**WORK TASK:**
Take the data below and repeat it exactly.

**SUPPLIED DATA:**
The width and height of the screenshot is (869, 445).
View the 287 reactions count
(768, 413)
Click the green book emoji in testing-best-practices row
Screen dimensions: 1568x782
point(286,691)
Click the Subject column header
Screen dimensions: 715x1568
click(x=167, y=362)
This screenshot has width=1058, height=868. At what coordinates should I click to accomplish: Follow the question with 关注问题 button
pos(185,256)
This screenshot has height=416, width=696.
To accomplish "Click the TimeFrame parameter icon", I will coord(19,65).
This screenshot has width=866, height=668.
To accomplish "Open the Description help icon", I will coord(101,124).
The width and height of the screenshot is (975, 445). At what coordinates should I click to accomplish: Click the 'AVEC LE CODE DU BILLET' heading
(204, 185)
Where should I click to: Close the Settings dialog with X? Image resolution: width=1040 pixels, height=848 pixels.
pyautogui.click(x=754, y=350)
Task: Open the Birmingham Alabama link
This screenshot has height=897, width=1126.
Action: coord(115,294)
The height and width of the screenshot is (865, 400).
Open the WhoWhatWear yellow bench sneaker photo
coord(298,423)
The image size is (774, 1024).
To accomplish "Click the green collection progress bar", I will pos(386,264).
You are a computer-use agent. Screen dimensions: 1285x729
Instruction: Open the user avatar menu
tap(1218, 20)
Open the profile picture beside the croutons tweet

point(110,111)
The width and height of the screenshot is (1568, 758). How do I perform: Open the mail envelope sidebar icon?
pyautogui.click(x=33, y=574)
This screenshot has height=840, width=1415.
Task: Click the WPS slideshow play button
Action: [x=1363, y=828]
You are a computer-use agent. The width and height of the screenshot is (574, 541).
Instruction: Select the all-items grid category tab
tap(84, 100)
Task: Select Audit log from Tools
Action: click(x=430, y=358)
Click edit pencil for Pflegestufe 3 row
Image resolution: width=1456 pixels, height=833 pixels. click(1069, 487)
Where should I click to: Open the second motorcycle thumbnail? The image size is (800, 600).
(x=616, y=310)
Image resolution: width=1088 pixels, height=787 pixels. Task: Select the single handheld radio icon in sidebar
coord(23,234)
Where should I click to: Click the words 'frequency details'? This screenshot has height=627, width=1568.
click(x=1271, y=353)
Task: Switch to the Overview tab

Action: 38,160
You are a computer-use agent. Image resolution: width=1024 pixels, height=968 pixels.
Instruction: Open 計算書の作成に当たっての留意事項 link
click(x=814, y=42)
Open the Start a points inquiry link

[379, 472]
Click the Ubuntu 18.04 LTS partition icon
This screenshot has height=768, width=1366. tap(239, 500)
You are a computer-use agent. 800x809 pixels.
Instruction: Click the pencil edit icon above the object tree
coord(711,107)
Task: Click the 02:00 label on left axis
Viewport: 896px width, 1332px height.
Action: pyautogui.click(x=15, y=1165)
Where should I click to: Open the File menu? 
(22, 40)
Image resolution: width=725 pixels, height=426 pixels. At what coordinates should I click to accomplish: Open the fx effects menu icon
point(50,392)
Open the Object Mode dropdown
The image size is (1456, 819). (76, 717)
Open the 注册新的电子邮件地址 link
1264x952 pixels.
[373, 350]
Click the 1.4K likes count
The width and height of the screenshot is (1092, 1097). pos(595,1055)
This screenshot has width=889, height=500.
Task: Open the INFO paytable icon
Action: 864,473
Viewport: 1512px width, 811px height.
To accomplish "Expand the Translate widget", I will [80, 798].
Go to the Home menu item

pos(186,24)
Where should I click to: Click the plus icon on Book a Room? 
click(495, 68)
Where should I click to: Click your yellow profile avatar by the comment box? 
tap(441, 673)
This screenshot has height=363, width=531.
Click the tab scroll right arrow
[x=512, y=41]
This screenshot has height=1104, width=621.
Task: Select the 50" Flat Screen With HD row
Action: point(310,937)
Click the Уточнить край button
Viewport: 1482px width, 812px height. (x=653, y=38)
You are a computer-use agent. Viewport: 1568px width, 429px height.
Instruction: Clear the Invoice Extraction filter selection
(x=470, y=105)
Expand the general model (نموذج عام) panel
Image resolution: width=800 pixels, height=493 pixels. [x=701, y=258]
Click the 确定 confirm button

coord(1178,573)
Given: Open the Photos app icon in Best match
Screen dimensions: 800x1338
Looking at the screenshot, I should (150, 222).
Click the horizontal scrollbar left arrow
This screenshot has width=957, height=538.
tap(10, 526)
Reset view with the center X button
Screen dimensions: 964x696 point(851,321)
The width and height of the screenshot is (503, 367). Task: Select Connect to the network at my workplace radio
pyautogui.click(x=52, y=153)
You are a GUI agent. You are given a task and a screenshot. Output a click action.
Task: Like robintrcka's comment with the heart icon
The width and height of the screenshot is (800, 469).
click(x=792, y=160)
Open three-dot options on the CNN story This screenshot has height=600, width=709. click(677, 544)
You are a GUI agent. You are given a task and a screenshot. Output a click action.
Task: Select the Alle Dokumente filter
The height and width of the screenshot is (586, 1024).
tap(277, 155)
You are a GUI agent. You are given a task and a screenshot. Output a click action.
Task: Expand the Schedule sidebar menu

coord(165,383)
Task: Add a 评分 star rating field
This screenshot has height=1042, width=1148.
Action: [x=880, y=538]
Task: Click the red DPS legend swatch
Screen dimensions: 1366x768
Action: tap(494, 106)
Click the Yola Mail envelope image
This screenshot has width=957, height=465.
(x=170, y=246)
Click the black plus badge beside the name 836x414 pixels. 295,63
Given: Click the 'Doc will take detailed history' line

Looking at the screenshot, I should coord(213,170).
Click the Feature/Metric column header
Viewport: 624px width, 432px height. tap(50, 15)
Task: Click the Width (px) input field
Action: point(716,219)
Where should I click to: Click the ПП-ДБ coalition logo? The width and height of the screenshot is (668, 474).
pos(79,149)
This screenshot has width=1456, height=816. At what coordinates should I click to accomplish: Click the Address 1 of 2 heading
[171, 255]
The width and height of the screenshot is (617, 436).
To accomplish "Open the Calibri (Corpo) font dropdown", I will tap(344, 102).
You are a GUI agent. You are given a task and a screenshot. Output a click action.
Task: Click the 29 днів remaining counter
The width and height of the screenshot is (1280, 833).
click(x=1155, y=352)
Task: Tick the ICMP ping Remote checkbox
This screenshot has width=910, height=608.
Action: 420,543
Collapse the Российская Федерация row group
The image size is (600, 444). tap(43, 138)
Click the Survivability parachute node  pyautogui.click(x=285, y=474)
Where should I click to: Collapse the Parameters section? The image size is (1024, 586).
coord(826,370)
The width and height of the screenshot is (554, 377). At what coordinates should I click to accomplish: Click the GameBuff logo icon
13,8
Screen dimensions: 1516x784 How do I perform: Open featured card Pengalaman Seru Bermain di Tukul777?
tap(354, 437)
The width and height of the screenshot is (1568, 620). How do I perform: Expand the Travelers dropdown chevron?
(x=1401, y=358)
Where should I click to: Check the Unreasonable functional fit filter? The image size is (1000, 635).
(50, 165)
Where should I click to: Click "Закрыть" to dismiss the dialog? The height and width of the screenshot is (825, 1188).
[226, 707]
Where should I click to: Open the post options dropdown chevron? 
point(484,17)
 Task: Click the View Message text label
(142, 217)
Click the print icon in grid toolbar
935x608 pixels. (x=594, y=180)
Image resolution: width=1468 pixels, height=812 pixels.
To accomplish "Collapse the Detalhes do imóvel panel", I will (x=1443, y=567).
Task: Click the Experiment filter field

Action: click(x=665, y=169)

**TASK RESULT:**
The width and height of the screenshot is (869, 445).
View the 287 reactions count
(768, 413)
Click the green book emoji in testing-best-practices row
Screen dimensions: 1568x782
point(286,691)
Click the Subject column header
Screen dimensions: 715x1568
click(x=167, y=362)
This screenshot has width=1058, height=868. At what coordinates should I click to accomplish: Follow the question with 关注问题 button
pos(185,256)
This screenshot has height=416, width=696.
To accomplish "Click the TimeFrame parameter icon", I will coord(19,65).
This screenshot has width=866, height=668.
To accomplish "Open the Description help icon", I will coord(101,124).
The width and height of the screenshot is (975, 445). At what coordinates should I click to accomplish: Click the 'AVEC LE CODE DU BILLET' heading
(204, 185)
Where should I click to: Close the Settings dialog with X? Image resolution: width=1040 pixels, height=848 pixels.
pyautogui.click(x=754, y=350)
Task: Open the Birmingham Alabama link
This screenshot has height=897, width=1126.
Action: coord(115,294)
The height and width of the screenshot is (865, 400).
Open the WhoWhatWear yellow bench sneaker photo
coord(298,423)
The image size is (774, 1024).
To accomplish "Click the green collection progress bar", I will pos(386,264).
You are a computer-use agent. Screen dimensions: 1285x729
Instruction: Open the user avatar menu
tap(1218, 20)
Open the profile picture beside the croutons tweet

point(110,111)
The width and height of the screenshot is (1568, 758). How do I perform: Open the mail envelope sidebar icon?
pyautogui.click(x=33, y=574)
This screenshot has height=840, width=1415.
Task: Click the WPS slideshow play button
Action: [x=1363, y=828]
You are a computer-use agent. The width and height of the screenshot is (574, 541).
Instruction: Select the all-items grid category tab
tap(84, 100)
Task: Select Audit log from Tools
Action: click(x=430, y=358)
Click edit pencil for Pflegestufe 3 row
Image resolution: width=1456 pixels, height=833 pixels. click(1069, 487)
Where should I click to: Open the second motorcycle thumbnail? The image size is (800, 600).
(x=616, y=310)
Image resolution: width=1088 pixels, height=787 pixels. Task: Select the single handheld radio icon in sidebar
coord(23,234)
Where should I click to: Click the words 'frequency details'? This screenshot has height=627, width=1568.
click(x=1271, y=353)
Task: Switch to the Overview tab

Action: 38,160
You are a computer-use agent. Image resolution: width=1024 pixels, height=968 pixels.
Instruction: Open 計算書の作成に当たっての留意事項 link
click(x=814, y=42)
Open the Start a points inquiry link

[379, 472]
Click the Ubuntu 18.04 LTS partition icon
This screenshot has height=768, width=1366. tap(239, 500)
You are a computer-use agent. 800x809 pixels.
Instruction: Click the pencil edit icon above the object tree
coord(711,107)
Task: Click the 02:00 label on left axis
Viewport: 896px width, 1332px height.
Action: pyautogui.click(x=15, y=1165)
Where should I click to: Open the File menu? 
(22, 40)
Image resolution: width=725 pixels, height=426 pixels. At what coordinates should I click to accomplish: Open the fx effects menu icon
point(50,392)
Open the Object Mode dropdown
The image size is (1456, 819). (76, 717)
Open the 注册新的电子邮件地址 link
1264x952 pixels.
[373, 350]
Click the 1.4K likes count
The width and height of the screenshot is (1092, 1097). pos(595,1055)
This screenshot has width=889, height=500.
Task: Open the INFO paytable icon
Action: 864,473
Viewport: 1512px width, 811px height.
To accomplish "Expand the Translate widget", I will [80, 798].
Go to the Home menu item

pos(186,24)
Where should I click to: Click the plus icon on Book a Room? 
click(495, 68)
Where should I click to: Click your yellow profile avatar by the comment box? 
tap(441, 673)
This screenshot has height=363, width=531.
Click the tab scroll right arrow
[x=512, y=41]
This screenshot has height=1104, width=621.
Task: Select the 50" Flat Screen With HD row
Action: point(310,937)
Click the Уточнить край button
Viewport: 1482px width, 812px height. (x=653, y=38)
You are a computer-use agent. Viewport: 1568px width, 429px height.
Instruction: Clear the Invoice Extraction filter selection
(x=470, y=105)
Expand the general model (نموذج عام) panel
Image resolution: width=800 pixels, height=493 pixels. [x=701, y=258]
Click the 确定 confirm button

coord(1178,573)
Given: Open the Photos app icon in Best match
Screen dimensions: 800x1338
Looking at the screenshot, I should (150, 222).
Click the horizontal scrollbar left arrow
This screenshot has width=957, height=538.
tap(10, 526)
Reset view with the center X button
Screen dimensions: 964x696 point(851,321)
The width and height of the screenshot is (503, 367). Task: Select Connect to the network at my workplace radio
pyautogui.click(x=52, y=153)
You are a GUI agent. You are given a task and a screenshot. Output a click action.
Task: Like robintrcka's comment with the heart icon
The width and height of the screenshot is (800, 469).
click(x=792, y=160)
Open three-dot options on the CNN story This screenshot has height=600, width=709. click(677, 544)
You are a GUI agent. You are given a task and a screenshot. Output a click action.
Task: Select the Alle Dokumente filter
The height and width of the screenshot is (586, 1024).
tap(277, 155)
You are a GUI agent. You are given a task and a screenshot. Output a click action.
Task: Expand the Schedule sidebar menu

coord(165,383)
Task: Add a 评分 star rating field
This screenshot has height=1042, width=1148.
Action: [x=880, y=538]
Task: Click the red DPS legend swatch
Screen dimensions: 1366x768
Action: tap(494, 106)
Click the Yola Mail envelope image
This screenshot has width=957, height=465.
(x=170, y=246)
Click the black plus badge beside the name 836x414 pixels. 295,63
Given: Click the 'Doc will take detailed history' line

Looking at the screenshot, I should coord(213,170).
Click the Feature/Metric column header
Viewport: 624px width, 432px height. tap(50, 15)
Task: Click the Width (px) input field
Action: point(716,219)
Where should I click to: Click the ПП-ДБ coalition logo? The width and height of the screenshot is (668, 474).
pos(79,149)
This screenshot has width=1456, height=816. At what coordinates should I click to accomplish: Click the Address 1 of 2 heading
[171, 255]
The width and height of the screenshot is (617, 436).
To accomplish "Open the Calibri (Corpo) font dropdown", I will tap(344, 102).
You are a GUI agent. You are given a task and a screenshot. Output a click action.
Task: Click the 29 днів remaining counter
The width and height of the screenshot is (1280, 833).
click(x=1155, y=352)
Task: Tick the ICMP ping Remote checkbox
This screenshot has width=910, height=608.
Action: 420,543
Collapse the Российская Федерация row group
The image size is (600, 444). tap(43, 138)
Click the Survivability parachute node  pyautogui.click(x=285, y=474)
Where should I click to: Collapse the Parameters section? The image size is (1024, 586).
coord(826,370)
The width and height of the screenshot is (554, 377). At what coordinates should I click to accomplish: Click the GameBuff logo icon
13,8
Screen dimensions: 1516x784 How do I perform: Open featured card Pengalaman Seru Bermain di Tukul777?
tap(354, 437)
The width and height of the screenshot is (1568, 620). How do I perform: Expand the Travelers dropdown chevron?
(x=1401, y=358)
Where should I click to: Check the Unreasonable functional fit filter? The image size is (1000, 635).
(50, 165)
Where should I click to: Click "Закрыть" to dismiss the dialog? The height and width of the screenshot is (825, 1188).
[226, 707]
Where should I click to: Open the post options dropdown chevron? 
point(484,17)
 Task: Click the View Message text label
(142, 217)
Click the print icon in grid toolbar
935x608 pixels. (x=594, y=180)
Image resolution: width=1468 pixels, height=812 pixels.
To accomplish "Collapse the Detalhes do imóvel panel", I will (x=1443, y=567).
Task: Click the Experiment filter field

Action: click(x=665, y=169)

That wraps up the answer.